Short-term saffron supplementation has been found to improve retinal flicker sensitivity in early age-related macular degeneration (AMD).
Short-term saffron supplementation has been found to improve retinal flicker sensitivity in early age-related macular degeneration (AMD), according to a study recently published in Investigative Ophthalmology & Visual Science.
The study, led by Dr Benedetto Falsini of the Universita' Cattolica del S. Cuore, Rome, Italy, aimed to evaluate the functional effect that short-term saffron supplementation may have on early AMD.
A group of 25 patients with AMD were randomly assigned to oral saffron 20 mg/d or placebo supplementation for 3 months and then reverted to the reverse treatment for another 3 months. Focal electroretinograms (fERGs) and clinical findings were recorded at baseline and then after 3 months of treatment with saffron or placebo supplementation.
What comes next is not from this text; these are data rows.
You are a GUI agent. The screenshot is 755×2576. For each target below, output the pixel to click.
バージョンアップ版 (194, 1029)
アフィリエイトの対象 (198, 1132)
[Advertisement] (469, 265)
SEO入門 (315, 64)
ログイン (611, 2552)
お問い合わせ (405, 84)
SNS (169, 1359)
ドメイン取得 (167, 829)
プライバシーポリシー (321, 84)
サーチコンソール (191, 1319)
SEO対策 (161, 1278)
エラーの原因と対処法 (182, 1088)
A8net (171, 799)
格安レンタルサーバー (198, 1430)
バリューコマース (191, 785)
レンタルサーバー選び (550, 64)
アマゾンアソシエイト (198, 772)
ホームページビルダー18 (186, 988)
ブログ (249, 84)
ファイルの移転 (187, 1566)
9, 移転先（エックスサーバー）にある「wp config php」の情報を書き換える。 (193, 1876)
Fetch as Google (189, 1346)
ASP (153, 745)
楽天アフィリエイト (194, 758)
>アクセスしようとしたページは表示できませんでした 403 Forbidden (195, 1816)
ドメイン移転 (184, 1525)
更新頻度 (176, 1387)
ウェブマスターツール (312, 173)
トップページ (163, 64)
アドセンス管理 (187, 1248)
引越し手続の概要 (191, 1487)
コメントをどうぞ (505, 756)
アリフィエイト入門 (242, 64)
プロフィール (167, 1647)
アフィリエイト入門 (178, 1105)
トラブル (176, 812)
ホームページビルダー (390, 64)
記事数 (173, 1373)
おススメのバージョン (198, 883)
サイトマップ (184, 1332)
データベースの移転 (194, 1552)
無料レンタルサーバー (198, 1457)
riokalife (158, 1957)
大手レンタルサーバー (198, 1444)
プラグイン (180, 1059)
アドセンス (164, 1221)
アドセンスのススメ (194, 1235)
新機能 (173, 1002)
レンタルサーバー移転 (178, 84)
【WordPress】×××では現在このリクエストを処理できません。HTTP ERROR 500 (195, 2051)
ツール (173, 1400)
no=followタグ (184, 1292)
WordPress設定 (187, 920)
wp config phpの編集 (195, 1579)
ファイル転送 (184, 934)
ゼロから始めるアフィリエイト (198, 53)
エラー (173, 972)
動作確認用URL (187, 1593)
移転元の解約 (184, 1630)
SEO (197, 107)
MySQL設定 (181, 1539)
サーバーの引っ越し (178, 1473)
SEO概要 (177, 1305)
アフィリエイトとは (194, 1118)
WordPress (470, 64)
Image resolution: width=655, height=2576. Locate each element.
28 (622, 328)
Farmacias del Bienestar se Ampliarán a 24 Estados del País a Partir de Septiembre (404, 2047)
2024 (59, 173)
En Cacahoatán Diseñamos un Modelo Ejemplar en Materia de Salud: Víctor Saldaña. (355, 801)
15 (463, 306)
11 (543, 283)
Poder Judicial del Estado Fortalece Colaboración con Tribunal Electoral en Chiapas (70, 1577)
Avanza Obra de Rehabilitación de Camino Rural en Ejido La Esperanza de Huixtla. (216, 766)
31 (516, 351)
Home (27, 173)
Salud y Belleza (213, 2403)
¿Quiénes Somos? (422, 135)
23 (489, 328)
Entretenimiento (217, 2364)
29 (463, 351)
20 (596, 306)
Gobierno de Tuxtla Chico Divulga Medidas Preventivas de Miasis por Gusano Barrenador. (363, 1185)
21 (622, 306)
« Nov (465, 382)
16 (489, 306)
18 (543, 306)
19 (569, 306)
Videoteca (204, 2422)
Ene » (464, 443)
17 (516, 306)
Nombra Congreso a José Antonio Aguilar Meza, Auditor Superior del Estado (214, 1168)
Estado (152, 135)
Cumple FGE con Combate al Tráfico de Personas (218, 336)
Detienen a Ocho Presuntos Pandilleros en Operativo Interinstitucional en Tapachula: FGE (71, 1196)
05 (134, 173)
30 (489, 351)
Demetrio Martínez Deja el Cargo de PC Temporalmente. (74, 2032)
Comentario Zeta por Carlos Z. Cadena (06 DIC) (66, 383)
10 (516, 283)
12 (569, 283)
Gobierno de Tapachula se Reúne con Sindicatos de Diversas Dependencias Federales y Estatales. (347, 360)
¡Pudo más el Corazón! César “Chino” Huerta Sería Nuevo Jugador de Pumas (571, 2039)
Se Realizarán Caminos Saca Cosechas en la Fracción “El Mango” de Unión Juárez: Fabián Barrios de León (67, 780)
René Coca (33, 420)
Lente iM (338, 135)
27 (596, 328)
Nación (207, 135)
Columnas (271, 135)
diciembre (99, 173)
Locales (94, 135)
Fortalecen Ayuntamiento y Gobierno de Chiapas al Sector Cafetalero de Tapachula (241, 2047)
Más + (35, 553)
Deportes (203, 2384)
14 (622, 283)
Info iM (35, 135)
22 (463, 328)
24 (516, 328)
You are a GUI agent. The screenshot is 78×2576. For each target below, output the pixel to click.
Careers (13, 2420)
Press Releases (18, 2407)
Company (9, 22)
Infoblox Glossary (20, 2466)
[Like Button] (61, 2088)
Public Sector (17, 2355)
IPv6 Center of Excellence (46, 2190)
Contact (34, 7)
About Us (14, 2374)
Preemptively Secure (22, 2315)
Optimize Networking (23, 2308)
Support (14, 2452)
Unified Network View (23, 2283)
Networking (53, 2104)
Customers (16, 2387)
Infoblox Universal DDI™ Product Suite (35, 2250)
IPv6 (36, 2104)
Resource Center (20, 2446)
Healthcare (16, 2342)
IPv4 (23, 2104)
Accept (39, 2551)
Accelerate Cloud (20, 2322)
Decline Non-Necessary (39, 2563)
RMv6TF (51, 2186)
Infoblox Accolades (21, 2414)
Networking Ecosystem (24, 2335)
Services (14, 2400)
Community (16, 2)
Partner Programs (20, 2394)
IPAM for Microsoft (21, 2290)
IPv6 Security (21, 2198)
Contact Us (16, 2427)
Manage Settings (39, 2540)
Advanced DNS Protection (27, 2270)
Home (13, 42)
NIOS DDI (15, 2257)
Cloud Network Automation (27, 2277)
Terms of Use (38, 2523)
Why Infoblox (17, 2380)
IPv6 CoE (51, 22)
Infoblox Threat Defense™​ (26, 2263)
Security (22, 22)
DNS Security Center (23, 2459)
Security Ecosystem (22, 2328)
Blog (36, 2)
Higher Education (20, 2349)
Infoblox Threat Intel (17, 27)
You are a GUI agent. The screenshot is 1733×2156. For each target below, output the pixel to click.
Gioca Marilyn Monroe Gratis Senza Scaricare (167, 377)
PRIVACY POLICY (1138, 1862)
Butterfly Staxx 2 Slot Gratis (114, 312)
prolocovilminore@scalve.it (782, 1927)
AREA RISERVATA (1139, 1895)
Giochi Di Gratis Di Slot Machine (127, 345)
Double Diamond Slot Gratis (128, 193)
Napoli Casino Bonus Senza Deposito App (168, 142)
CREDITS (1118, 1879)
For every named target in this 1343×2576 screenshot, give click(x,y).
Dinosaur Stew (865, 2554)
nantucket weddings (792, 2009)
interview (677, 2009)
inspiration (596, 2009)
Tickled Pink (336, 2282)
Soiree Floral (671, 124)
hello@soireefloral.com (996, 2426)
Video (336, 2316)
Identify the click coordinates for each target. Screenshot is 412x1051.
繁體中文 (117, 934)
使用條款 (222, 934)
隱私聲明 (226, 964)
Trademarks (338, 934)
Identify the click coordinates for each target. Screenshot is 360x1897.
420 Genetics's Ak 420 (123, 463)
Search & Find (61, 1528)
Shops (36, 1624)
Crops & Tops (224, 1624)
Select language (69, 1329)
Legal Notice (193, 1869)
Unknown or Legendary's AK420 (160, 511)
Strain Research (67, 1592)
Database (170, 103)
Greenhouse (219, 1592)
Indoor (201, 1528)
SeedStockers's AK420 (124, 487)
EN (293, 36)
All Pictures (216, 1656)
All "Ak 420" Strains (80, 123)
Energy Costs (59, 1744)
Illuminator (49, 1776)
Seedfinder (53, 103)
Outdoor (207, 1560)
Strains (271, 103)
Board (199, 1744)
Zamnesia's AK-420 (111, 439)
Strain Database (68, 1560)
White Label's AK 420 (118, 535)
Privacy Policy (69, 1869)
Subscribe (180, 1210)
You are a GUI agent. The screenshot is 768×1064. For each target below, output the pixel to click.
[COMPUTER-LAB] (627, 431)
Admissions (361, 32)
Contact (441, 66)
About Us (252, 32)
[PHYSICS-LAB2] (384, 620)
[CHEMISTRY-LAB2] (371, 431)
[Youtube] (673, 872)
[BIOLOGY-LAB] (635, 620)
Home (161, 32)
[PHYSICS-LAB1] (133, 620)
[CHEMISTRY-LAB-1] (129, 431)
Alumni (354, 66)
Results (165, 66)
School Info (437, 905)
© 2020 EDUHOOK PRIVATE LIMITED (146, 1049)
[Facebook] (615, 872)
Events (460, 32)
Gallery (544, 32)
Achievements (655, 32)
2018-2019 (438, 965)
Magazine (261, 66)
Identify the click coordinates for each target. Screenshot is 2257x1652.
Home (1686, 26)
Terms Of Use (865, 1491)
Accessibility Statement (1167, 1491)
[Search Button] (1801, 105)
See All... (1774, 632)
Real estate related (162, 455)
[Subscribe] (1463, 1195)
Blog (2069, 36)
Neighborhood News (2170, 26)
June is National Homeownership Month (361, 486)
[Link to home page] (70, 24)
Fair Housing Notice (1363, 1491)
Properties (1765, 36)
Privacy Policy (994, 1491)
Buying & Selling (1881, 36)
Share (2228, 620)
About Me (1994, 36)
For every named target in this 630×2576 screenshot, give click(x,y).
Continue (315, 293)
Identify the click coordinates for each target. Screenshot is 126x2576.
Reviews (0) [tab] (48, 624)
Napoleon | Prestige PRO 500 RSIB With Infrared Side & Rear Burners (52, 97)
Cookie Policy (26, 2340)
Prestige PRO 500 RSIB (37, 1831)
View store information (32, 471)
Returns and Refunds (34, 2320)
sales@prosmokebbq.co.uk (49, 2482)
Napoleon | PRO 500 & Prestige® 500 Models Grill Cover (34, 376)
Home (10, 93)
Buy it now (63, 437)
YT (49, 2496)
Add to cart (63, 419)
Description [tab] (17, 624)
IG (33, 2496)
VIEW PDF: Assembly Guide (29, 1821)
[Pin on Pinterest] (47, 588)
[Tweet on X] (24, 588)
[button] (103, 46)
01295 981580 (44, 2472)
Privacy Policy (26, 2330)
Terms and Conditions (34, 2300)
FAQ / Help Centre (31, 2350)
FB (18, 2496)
After the patients had received saffron supplementation their fERGs increased in amplitude compared with the baseline or those on the placebo treatment. Additionally, the fERG thresholds were decreased after saffron supplementation but not placebo.
These results show that the short-term use of saffron supplementation improves retinal flicker sensitivity in early AMD. However, these results need to be replicate and the clinical significance has not yet been quantified. Overall, the study has provided important clues that the nutritional carotenoids found in saffron may affect AMD in ways that may be beyond their antioxidant properties.